Task instructions >> Copy out the data below, swapping every "Management" for "Administration" and keeping everything else the same. Leave the pictures out.

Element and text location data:
# # # # #

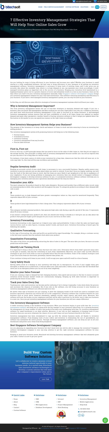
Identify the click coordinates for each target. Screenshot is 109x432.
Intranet (61, 399)
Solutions (85, 7)
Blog (97, 7)
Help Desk (83, 405)
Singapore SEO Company (77, 428)
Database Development (44, 407)
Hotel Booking (63, 407)
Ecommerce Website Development (53, 428)
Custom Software (72, 7)
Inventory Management (88, 399)
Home (40, 7)
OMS (92, 7)
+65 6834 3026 (85, 409)
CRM (37, 402)
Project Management (65, 405)
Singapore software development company (78, 94)
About (16, 402)
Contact (103, 7)
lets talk (45, 379)
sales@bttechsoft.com (88, 412)
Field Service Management (54, 7)
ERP (59, 402)
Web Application (41, 405)
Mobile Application (87, 402)
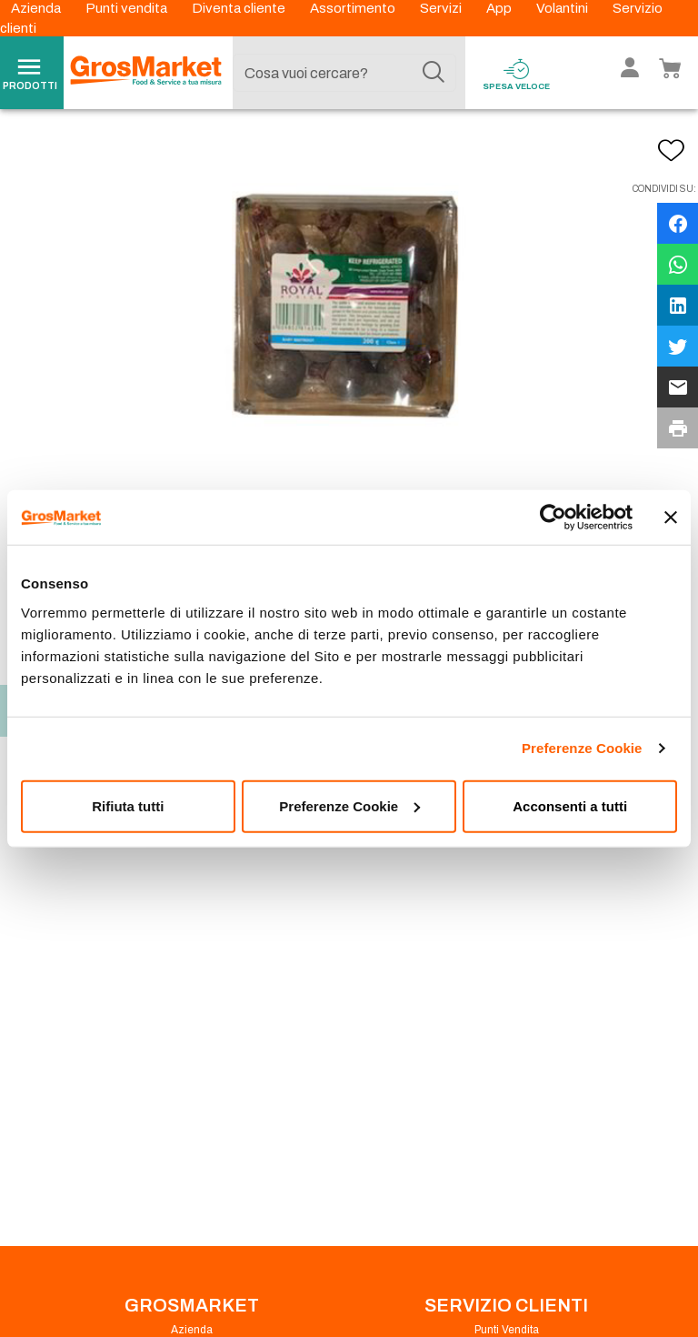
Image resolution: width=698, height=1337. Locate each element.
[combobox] (344, 73)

# # # # #

The output >>
Identify the click coordinates for each target. Screenshot is 109x432.
Intranet (61, 399)
Solutions (85, 7)
Blog (97, 7)
Help Desk (83, 405)
Singapore SEO Company (77, 428)
Database Development (44, 407)
Hotel Booking (63, 407)
Ecommerce Website Development (53, 428)
Custom Software (72, 7)
Inventory Administration (88, 399)
Home (40, 7)
OMS (92, 7)
+65 6834 3026 (85, 409)
CRM (37, 402)
Project Administration (65, 405)
Singapore software development company (78, 94)
About (16, 402)
Contact (103, 7)
lets talk (45, 379)
sales@bttechsoft.com (88, 412)
Field Service Administration (54, 7)
ERP (59, 402)
Web Application (41, 405)
Mobile Application (87, 402)
Image resolution: width=698, height=1337. Locate each element.
[combobox] (344, 73)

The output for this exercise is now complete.